Aim of the task: Copy out each line of the listing below that contains the string "sidebar", matching case exactly.

Data for the task:
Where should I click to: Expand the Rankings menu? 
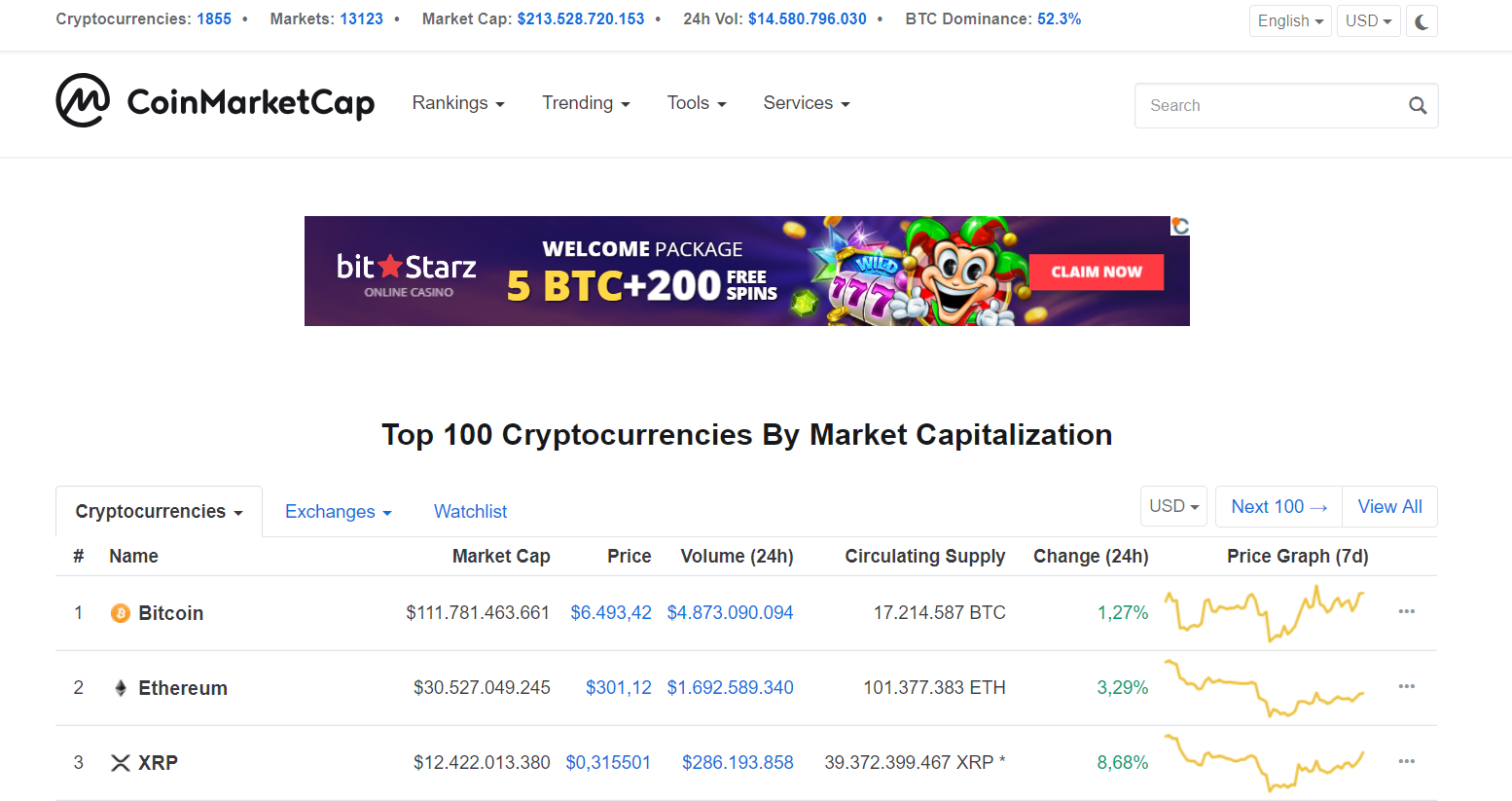click(458, 103)
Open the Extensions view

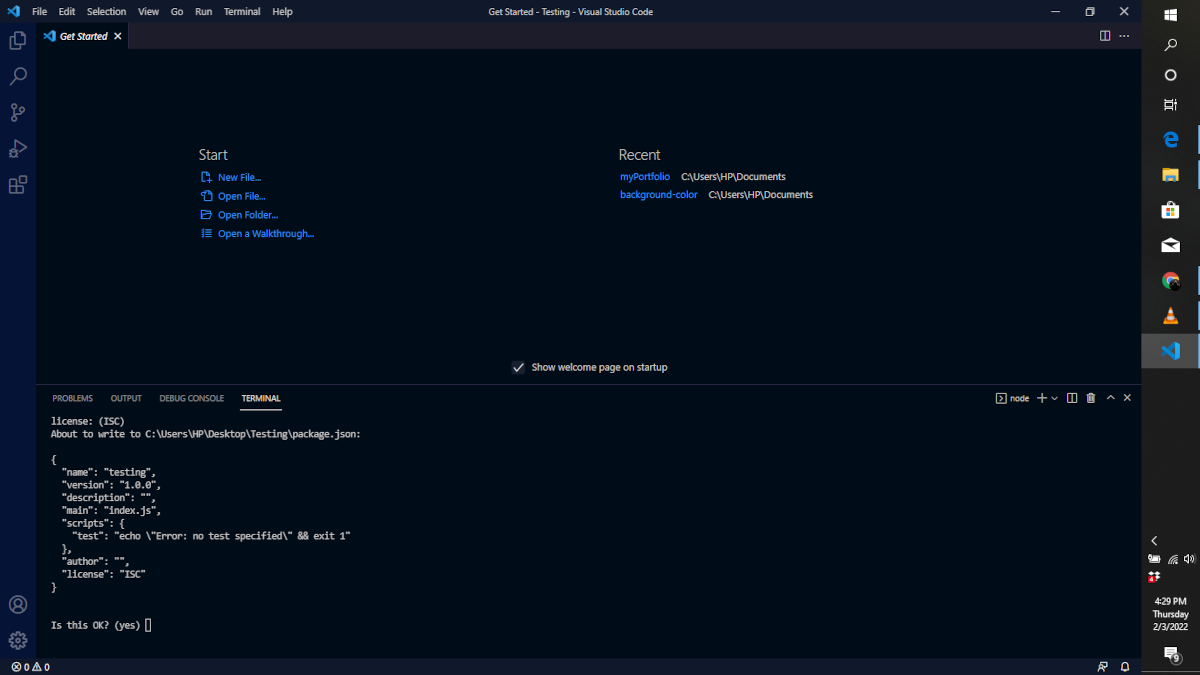(x=18, y=184)
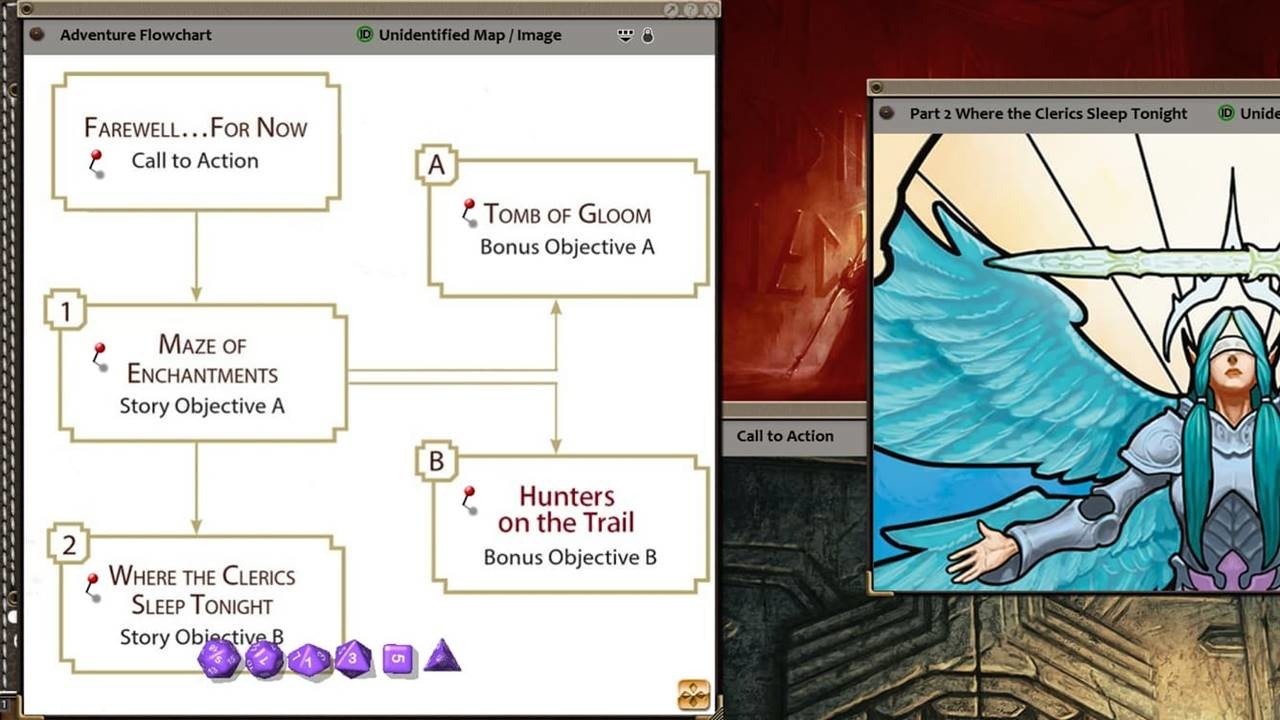Select the purple d8 die showing 3
The width and height of the screenshot is (1280, 720).
[x=352, y=659]
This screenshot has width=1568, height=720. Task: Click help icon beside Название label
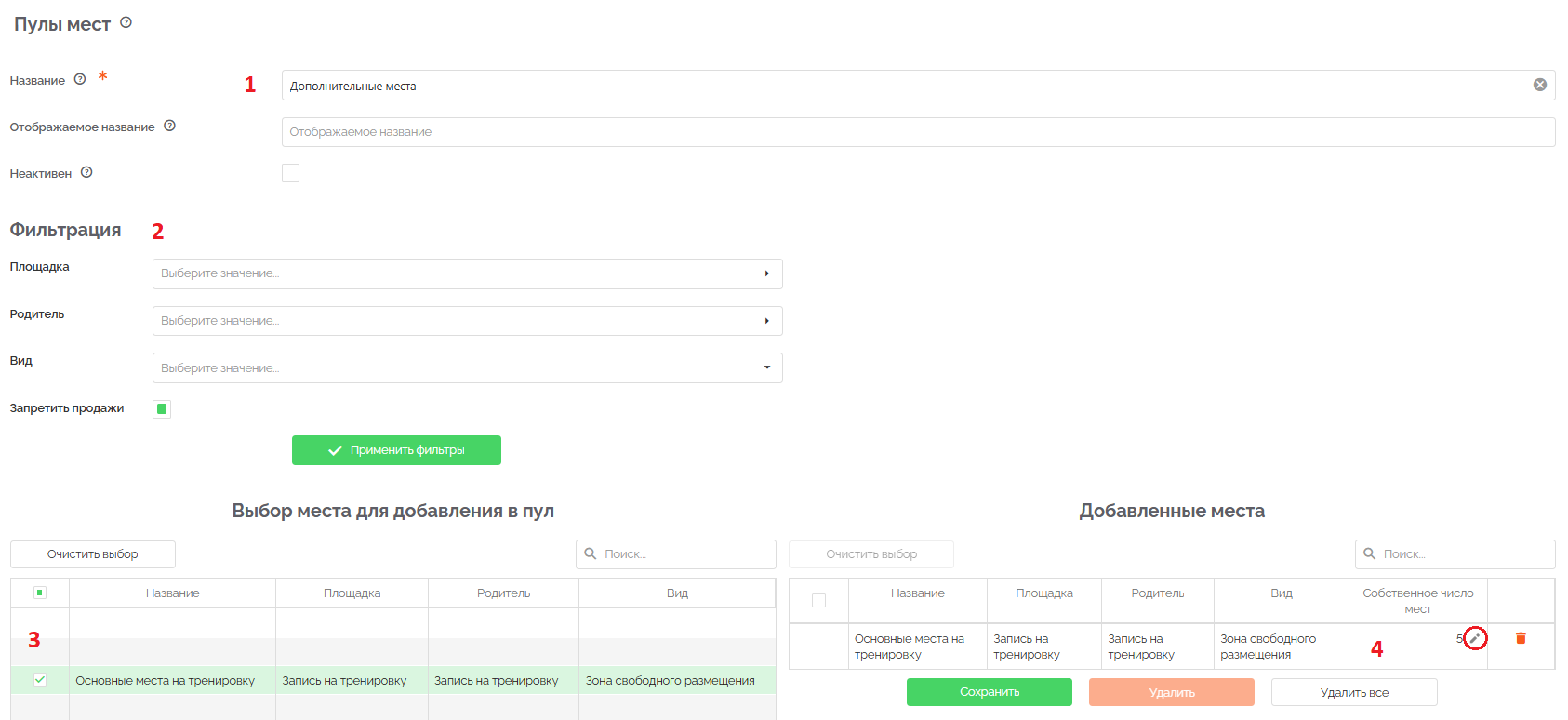(x=80, y=79)
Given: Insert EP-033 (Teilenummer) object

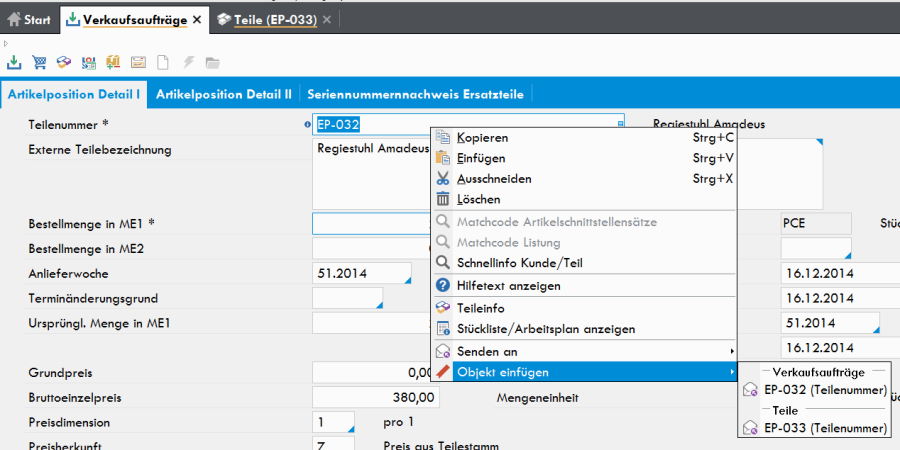Looking at the screenshot, I should [824, 428].
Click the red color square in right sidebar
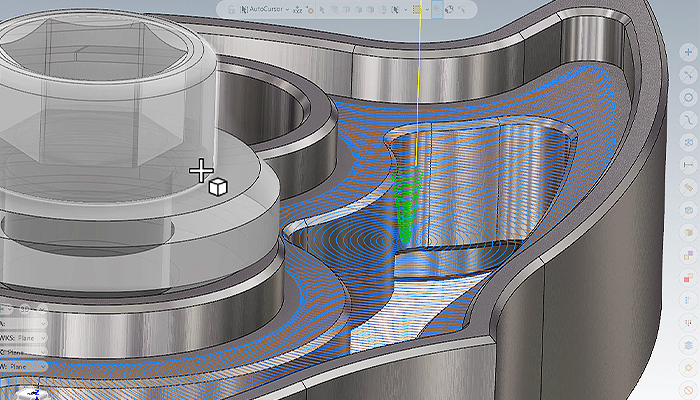Image resolution: width=700 pixels, height=400 pixels. pos(689,277)
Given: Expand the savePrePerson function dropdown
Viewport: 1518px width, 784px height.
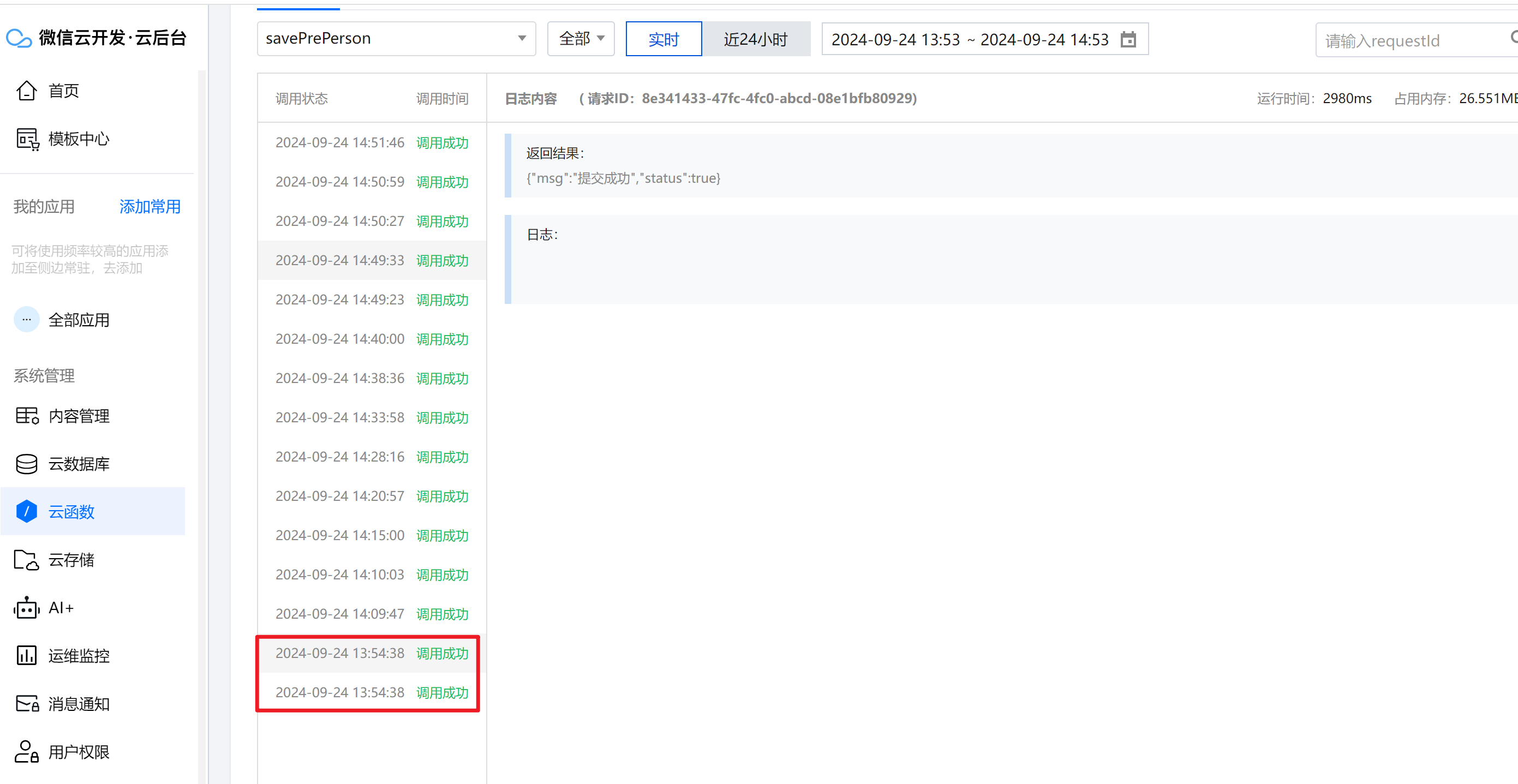Looking at the screenshot, I should click(396, 39).
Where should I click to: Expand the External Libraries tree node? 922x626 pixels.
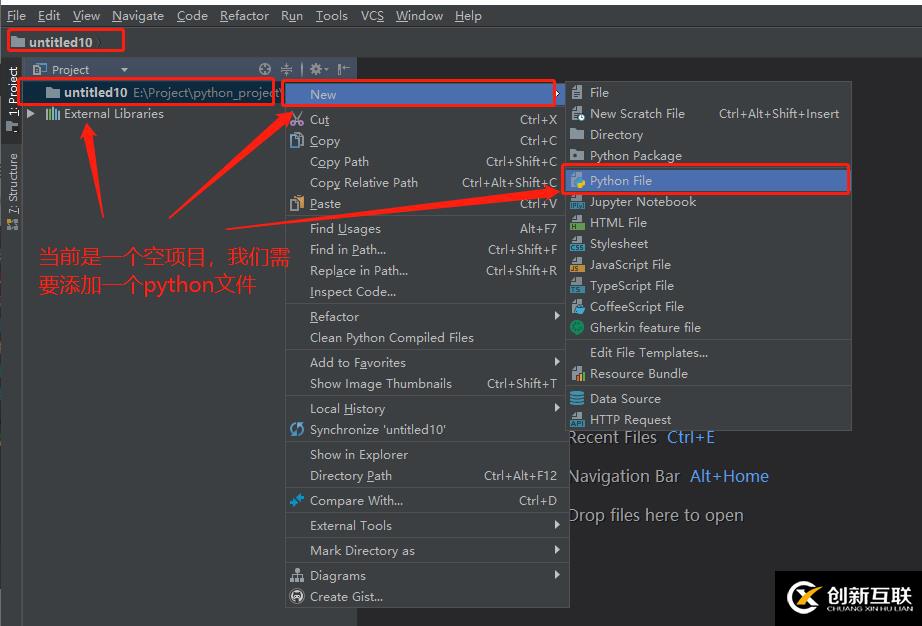coord(31,114)
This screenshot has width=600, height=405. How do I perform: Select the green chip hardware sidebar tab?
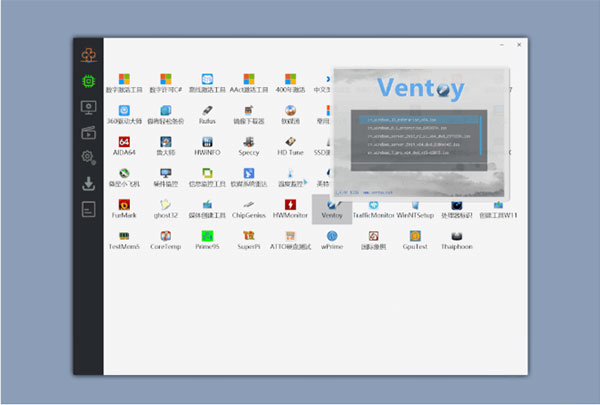[x=88, y=80]
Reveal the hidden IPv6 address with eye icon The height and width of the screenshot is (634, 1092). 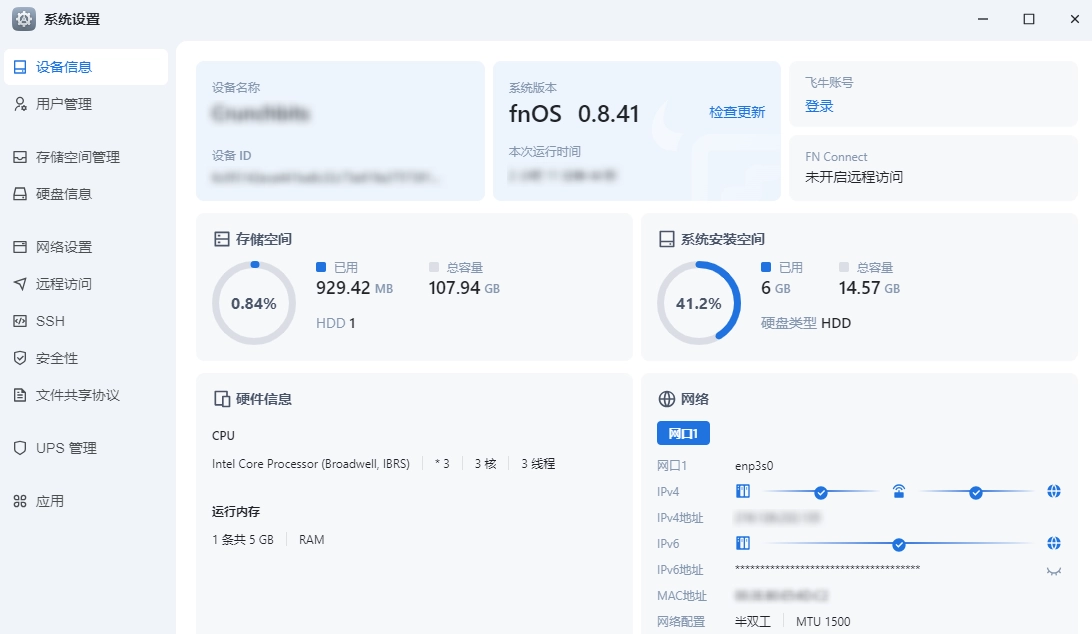[1053, 570]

Exercise result:
Click the red color square in right sidebar
This screenshot has width=600, height=405. How do I perform: Select the green chip hardware sidebar tab?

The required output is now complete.